URL:https://movie.douban.com/subject/26935251/
在這個頁往下拉拉到分評論,點選更多短評
,跳轉到評論頁。
能發現URL的變化:
https://movie.douban.com/subject/26935251/comments?sort=new_score&status=P
其核心部分就是https://movie.douban.com/subject/26935251/comments
,後面的?sort=new_score&status=P
說明該網頁以GET方式傳送引數
Chrome瀏覽器下,通過工具欄進入開發者工具(快捷鍵:command+alt+i)
能發現評論的資訊全在一個個的//div[@class="comment-item"]

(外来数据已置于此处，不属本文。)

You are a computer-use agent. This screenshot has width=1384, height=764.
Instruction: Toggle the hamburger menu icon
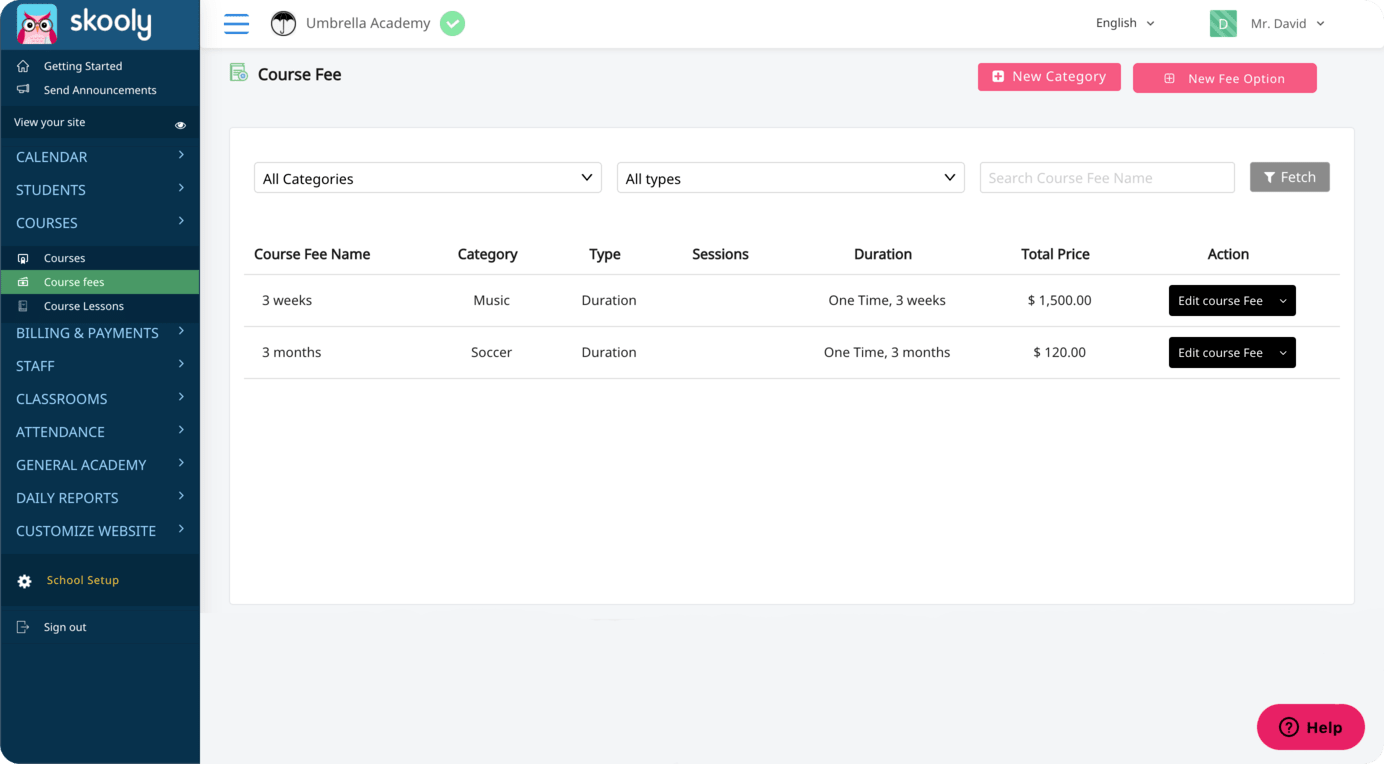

再拉倒頁面底部,點選後頁,在NetWork中抓包分析
能觀察到傳送資料的內容。再結合頁面資訊,不難發現start就是從第start條評論開始,limit就是當前頁顯示limit條評論;那這樣,我們就能直接在迴圈中,在每次傳送的資料中,更新start=start+limit
直至最後接收到的頁面評論數不大於0。
2 程式碼編寫
利用這一點,就能構造出我們想要的爬蟲了,程式碼如下:
import requests
from lxml import etree
import time
def get_comments(url,headers,start,max_restart_num,movie_name,collection):
'''
:param url: 請求頁面的url
:param headers: 請求頭
:param start: 第start條資料開始
:param max_restart_num: 當獲取失敗時,最大重新請求次數
:param movie_name: 電影名字
:param collection: mongodb資料庫的集合
:return:
'''
if start >= 5000:
print("已爬取5000條評論,結束爬取")
return
data = {
'start': start,
'limit': 20,
'sort': 'new_score',
'status': 'P',
}
response = requests.get(url=url, headers=headers, params=data)
tree = etree.HTML(response.text)
comment_item = tree.xpath('//div[@id ="comments"]/div[@class="comment-item"]')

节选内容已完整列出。